[PAGE TEXT]
Richard: My guess is that rock climbing will go toward safety and predictability as more and more people get involved. In other words, sport climbing is here to stay and will only get bigger. Alpine climbing is another story. I think that risk and adventure have a long way to go in that arena. In rock climbing, more of the old 1970s ethics are likely to erode as the sport evolves into the 21st century. Sport climbing is not so much about risk as it is about fun. It is clearly what most people want to do these days. The surprising popularity of the "sport park" and other sport crags, such as, Avalon, Easter Rock and the elegant buttresses of Upper Dream Canyon attest to this inevitable shift in the sport. Risking serious injury or death to do a climb is not held in the same regard as it was 30 years ago. As the old fogies retire to board games and oxygen tubes, the rules are going to change. I would predict that crack climbing will remain crack climbing: that is, all about gear. However, most of the old, scary face climbs that were done on the lead will likely be retrofitted as sport climbs. Who owns the rock, after all? Does it belong to the first ascent party, or to everyone? Things are going to change and the geezers are going to loose control of the sport. Some of the older guys are quite bitter about it. A few have taken to destroying bolts and tyroleans, even cutting through hangers with hack saws. Eventually they'll all be on heart meds and tranquilizers and too fucked up to get out of bed. So what's the point? Personally, I'd rather go climbing with my friends and have a good time while I'm still ambulatory.

[RECORDS]
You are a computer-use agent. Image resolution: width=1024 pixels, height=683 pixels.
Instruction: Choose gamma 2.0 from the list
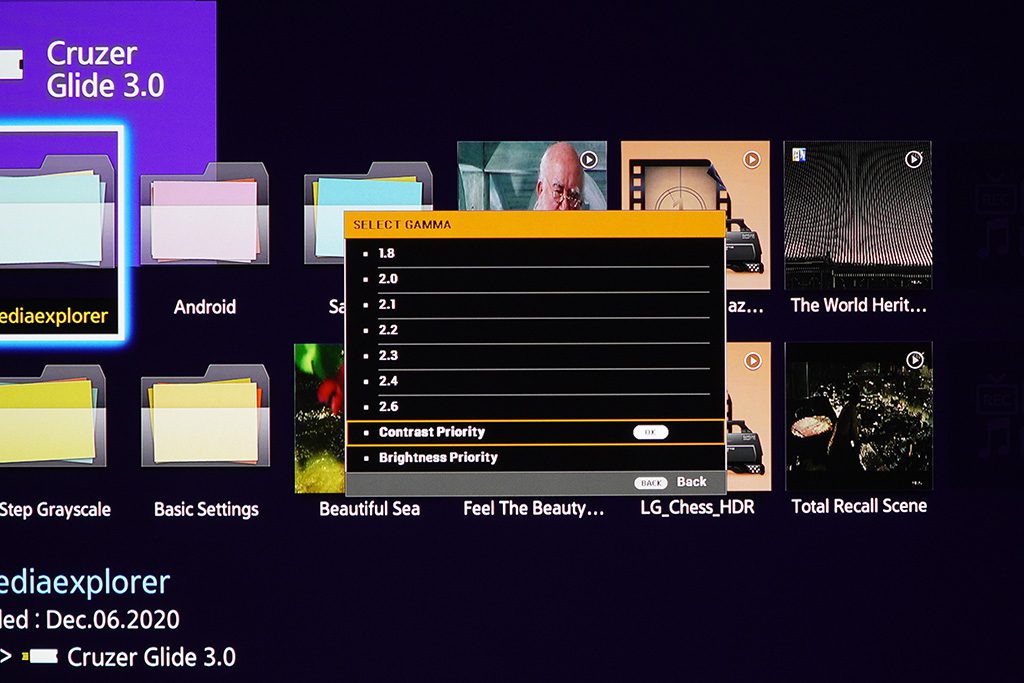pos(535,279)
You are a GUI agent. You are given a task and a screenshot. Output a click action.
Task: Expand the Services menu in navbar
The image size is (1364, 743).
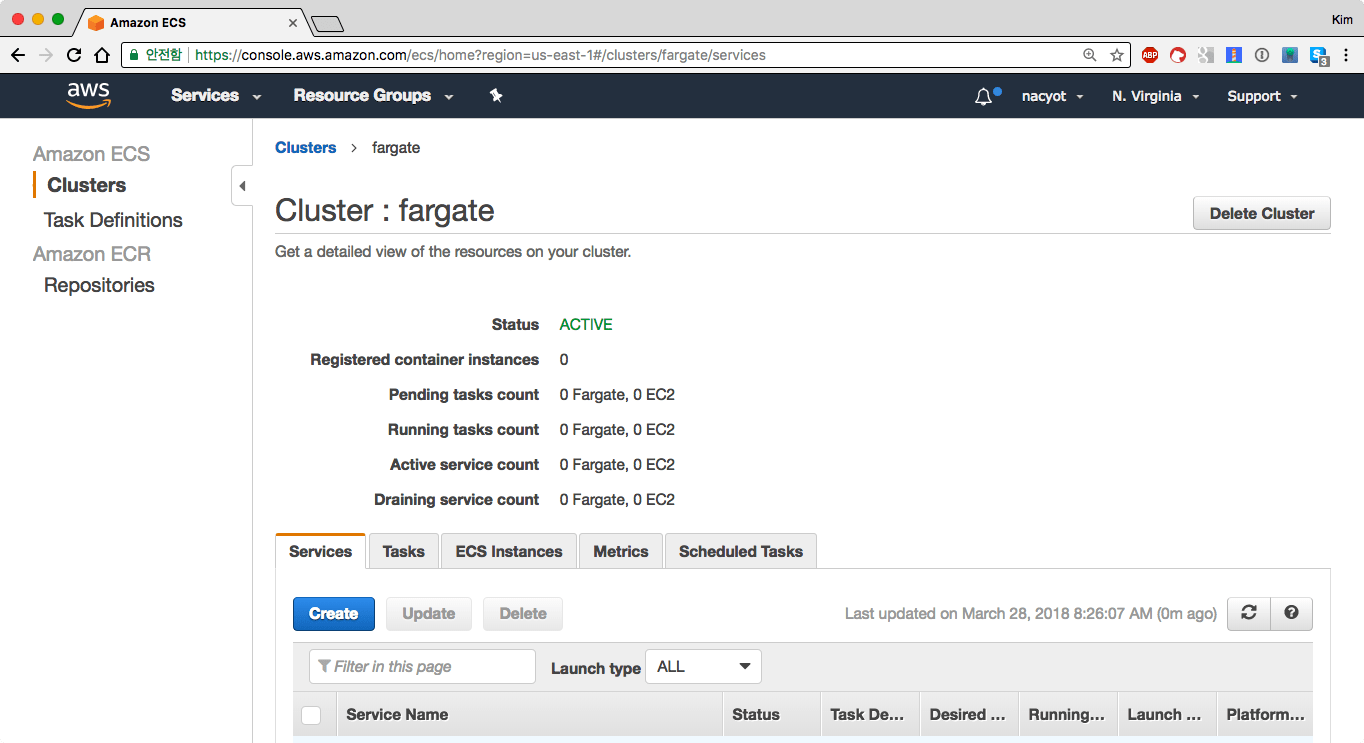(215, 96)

* * *

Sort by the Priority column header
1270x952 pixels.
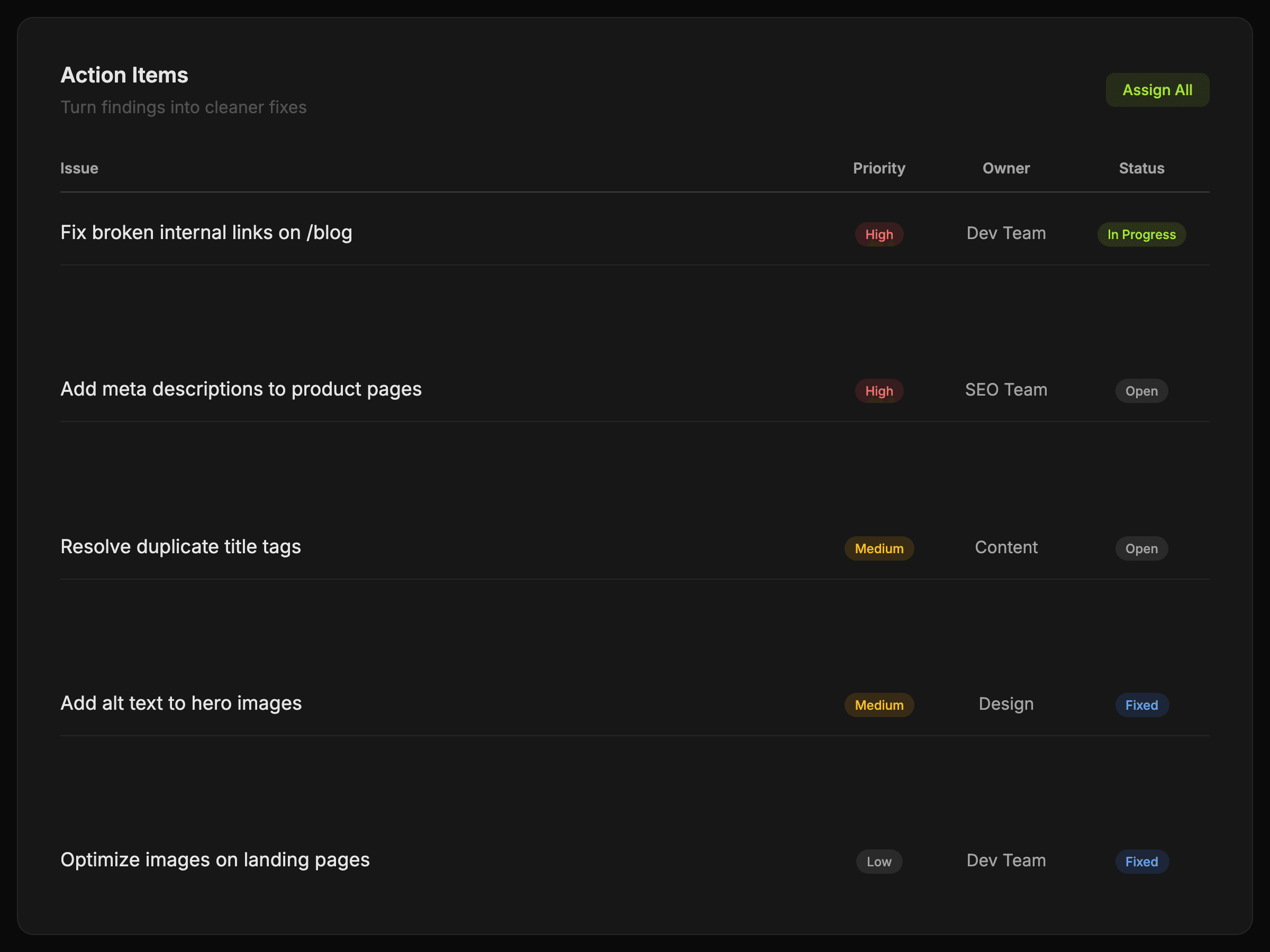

[PROBLEMS AND TASKS]
(1) Using the climbing passage, decide whether each statement agrees with it. Answer yes or no for each and quote the deciding words.
(a) Richard predicts that crack climbing will be retrofitted as sport climbing.
(b) Some older climbers have cut through hangers with hack saws.
(c) Richard expects risk and adventure in alpine climbing to fade away.
(2) List every climbing area that the climbing passage names as evidence of sport climbing's popularity.
(3) Resume the climbing passage after its final sentence, keeping Richard's voice.

[OUTPUTS]
(1)
(a) No: "I would predict that crack climbing will remain crack climbing: that is, all about gear."
(b) Yes: "A few have taken to destroying bolts and tyroleans, even cutting through hangers with hack saws."
(c) No: "I think that risk and adventure have a long way to go in that arena."

(2)
- the "sport park"
- Avalon
- Easter Rock
- Upper Dream Canyon

(3)
FRB: Do you have any projects right now?

Richard: Since 1996 I have developed the crags known as Sleeping Beauty (across from the west end of Animal World), Avalon, Wizard Rock, Solaris (AKA, Japanese Garden) and put up about 40 routes in Upper Dream Canyon. Most of these routes are sport climbs or mixed climbs (cracks with bolts in blank sections), but some are pure crack climbs. I still love crack climbing and the art of placing gear. Most recently, I have done two new lines on Dream Dome in Upper Dream Canyon. One is a 130-foot, 5.10 line just left of Tales of Power. This is mostly a crack climb with a few supporting bolts. The other is a very difficult face climb to the right of Tales of Power. 8 bolts to a 2-bolt anchor, 70 feet. Currently rated 12b A0. The first route I did with Sharon Vaughan and is called Phantasmagoria. The latter I did with Jessica True and is called the Red Limit.

FRB: What do you suggest to people who are just
          starting in climbing/bouldering?

Richard: Get some education before you go charging off to the crags. Climbing is a very dangerous sport for the uninformed. People die sport climbing because they do not know basic techniques. Take some lessons at the Boulder Rock Club or go out with a professional guide.

FRB: What are your thoughts on Highballing/soloing.

Richard: I have always enjoyed free soloing. When I had only climbed for couple of years I soloed a 5.7 route on Mount Cruiser in the Olympics in mountain boots. I just felt comfortable unroped and I liked the lack of encumberment. A few years ago I on-sight free soloed an unclimbed line at Lumpy Ridge. It turned out to be 5.10. That was scary. I was very close to my psychological limit. The route is called Amazing Grace. I felt graced that I lived to tell the story. I do not recommend free soloing. It is a deadly game. It was just something personal I needed to do for awhile.

FRB: Well, not all of us can get out to climb when
          we want to. And we have to somewhat train.
          What do you have for secrets, tips? What do
          you recommend?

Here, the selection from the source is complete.